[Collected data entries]
-- Opening Marker --
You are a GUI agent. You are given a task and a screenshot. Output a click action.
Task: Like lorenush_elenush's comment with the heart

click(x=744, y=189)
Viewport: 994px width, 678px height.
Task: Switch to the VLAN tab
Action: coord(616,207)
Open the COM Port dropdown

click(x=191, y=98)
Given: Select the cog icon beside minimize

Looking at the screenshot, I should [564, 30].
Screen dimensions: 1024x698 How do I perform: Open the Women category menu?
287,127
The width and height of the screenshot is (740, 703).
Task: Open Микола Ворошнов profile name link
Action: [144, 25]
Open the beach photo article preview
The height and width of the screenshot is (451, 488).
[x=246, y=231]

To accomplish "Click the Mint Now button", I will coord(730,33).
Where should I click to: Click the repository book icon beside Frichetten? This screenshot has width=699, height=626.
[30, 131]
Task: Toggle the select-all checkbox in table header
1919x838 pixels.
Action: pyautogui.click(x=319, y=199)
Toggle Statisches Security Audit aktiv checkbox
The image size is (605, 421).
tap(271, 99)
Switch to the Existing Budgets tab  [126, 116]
-- Closing Marker --
A reply should hold exactly the lines from the one containing "Toggle Statisches Security" through the end of the data above, nothing more.

Toggle Statisches Security Audit aktiv checkbox
The image size is (605, 421).
tap(271, 99)
Switch to the Existing Budgets tab  [126, 116]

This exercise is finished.